Trocar o piso da sala é uma coisa. Derrubar uma parede, refazer toda a instalação elétrica e abrir o telhado por três semanas é outra bem diferente. O seguro residencial convive tranquilamente com a primeira hipótese e pode ter algo a dizer sobre a segunda. A régua não é o valor da obra nem a duração dela. É o efeito sobre o risco que a seguradora aceitou garantir quando emitiu a apólice.
A régua legal: aumento significativo e continuado
Quem define o que precisa ser comunicado é o art. 13, §1º, da Lei 15.040/2024, ao qualificar como relevante o agravamento que conduz a aumento significativo e continuado da probabilidade de o risco se realizar, ou da severidade dos seus efeitos.
Pintar as paredes não faz isso. Deixar a casa desocupada, com andaimes na fachada e portas removidas durante meses, faz. Entre os dois extremos existe uma zona cinzenta que se resolve olhando para o caso concreto — e a dúvida, quando existe, se resolve comunicando.
Como funciona o aviso e o que a seguradora pode fazer
Tomando conhecimento do agravamento relevante, o segurado avisa. A partir desse aviso, o art. 14 abre à seguradora uma janela de vinte dias para cobrar diferença de prêmio ou, quando o novo risco não for tecnicamente garantível, encerrar o contrato — encerramento que só produz efeito trinta dias depois de a notificação chegar.
Se a recomposição de preço superar dez por cento do que foi originalmente pactuado, o art. 15 devolve a escolha ao segurado: ele pode recusar a modificação e resolver o contrato em quinze dias, contados de quando soube do novo valor.

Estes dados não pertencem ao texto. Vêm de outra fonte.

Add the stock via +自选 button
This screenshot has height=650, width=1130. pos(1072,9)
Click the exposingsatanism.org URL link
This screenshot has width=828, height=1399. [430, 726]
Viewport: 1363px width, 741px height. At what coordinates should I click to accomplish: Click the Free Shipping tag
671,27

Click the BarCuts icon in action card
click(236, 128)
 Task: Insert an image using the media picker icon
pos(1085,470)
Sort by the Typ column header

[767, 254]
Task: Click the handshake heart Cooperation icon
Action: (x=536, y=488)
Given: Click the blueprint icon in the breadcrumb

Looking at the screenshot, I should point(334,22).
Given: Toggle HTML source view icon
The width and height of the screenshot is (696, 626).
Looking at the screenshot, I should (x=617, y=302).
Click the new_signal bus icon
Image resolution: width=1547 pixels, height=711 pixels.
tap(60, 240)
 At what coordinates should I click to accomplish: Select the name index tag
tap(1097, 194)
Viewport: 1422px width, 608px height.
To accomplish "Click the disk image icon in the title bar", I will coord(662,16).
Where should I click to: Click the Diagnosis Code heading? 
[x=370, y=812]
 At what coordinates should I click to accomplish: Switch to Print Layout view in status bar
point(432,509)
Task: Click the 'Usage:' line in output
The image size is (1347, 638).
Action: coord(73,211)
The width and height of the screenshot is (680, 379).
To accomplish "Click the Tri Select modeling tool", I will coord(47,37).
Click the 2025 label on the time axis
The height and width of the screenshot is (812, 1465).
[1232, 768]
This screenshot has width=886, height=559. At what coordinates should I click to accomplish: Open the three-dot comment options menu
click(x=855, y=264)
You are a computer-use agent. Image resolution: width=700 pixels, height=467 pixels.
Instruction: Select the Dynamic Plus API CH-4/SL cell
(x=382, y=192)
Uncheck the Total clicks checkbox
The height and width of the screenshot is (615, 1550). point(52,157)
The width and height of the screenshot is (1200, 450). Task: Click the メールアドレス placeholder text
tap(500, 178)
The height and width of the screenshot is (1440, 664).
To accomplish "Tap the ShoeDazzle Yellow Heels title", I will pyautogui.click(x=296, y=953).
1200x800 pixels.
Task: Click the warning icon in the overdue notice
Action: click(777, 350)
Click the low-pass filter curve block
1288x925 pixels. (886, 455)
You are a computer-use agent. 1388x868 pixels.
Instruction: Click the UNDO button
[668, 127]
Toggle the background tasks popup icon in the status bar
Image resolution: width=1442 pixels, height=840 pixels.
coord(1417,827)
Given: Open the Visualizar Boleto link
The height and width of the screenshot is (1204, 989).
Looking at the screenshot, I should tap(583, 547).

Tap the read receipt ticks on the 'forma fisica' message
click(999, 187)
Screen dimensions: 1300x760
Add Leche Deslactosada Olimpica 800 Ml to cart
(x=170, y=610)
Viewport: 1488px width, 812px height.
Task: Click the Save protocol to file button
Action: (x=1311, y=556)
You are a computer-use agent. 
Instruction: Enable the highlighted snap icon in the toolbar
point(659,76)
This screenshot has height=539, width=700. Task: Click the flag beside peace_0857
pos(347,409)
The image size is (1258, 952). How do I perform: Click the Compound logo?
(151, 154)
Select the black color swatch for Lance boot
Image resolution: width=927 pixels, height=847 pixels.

É um sistema de ajuste, não de punição.
Sinistro depois da obra: o que precisa ser provado
Suponha que a reforma terminou e, meses depois, um curto na cozinha causa incêndio. A seguradora levanta a obra não comunicada e nega. Falta um elo, e ele é indispensável: o art. 16 só autoriza a recusa se a seguradora comprovar que o agravamento relevante e aquele sinistro estão ligados por causa e efeito.
Se a perícia apontar que o incêndio começou na fiação refeita, o vínculo existe. Se o curto veio de um eletrodoméstico velho, em circuito que nem foi tocado, a obra é irrelevante para o caso. Guarde projeto, notas de material e contato do eletricista responsável — é essa documentação que responde a pergunta.
Obras que mudam o próprio bem segurado
Há reformas que não apenas agravam o risco: elas alteram o que está garantido. Ampliar a área construída, acrescentar um pavimento ou instalar sistema fotovoltaico cria patrimônio que não estava na conta da importância segurada.
Nesses casos, além de comunicar, é preciso atualizar os limites. Um seguro residencial cobre a estrutura e o conteúdo dentro dos valores contratados, e uma garagem nova de quarenta metros quadrados simplesmente não está lá. Comunicação e atualização caminham juntas.
O que fazer se a negativa já chegou
Peça a íntegra do procedimento de regulação, incluindo laudo de causa e o trecho contratual invocado. Verifique se a cláusula fala em obras, em desocupação, em ambas ou em nenhuma delas com clareza — condições que excluem risco ou reduzem direito recebem leitura estrita, e é da seguradora o ônus de provar o suporte fático, conforme o art. 59.
Reúna também fotos da obra com data, contrato com o prestador e comprovantes de que a residência continuou habitada, se foi o caso. Discussões sobre causa de incêndio ou desabamento envolvem laudo técnico e leitura contratual fina; contratar advogado particular para conduzir a resposta administrativa costuma encurtar o caminho, e o trâmite é todo digital.
Perguntas frequentes
Preciso avisar pintura e troca de piso?
Em regra não, porque não alteram de forma significativa e continuada a probabilidade do sinistro. O aviso se torna importante quando a obra mexe em estrutura, elétrica, hidráulica ou deixa o imóvel exposto.
A obra em si tem cobertura?
Danos à própria obra costumam ficar fora do seguro residencial comum e são objeto de produto próprio, contratado pelo construtor ou pelo proprietário.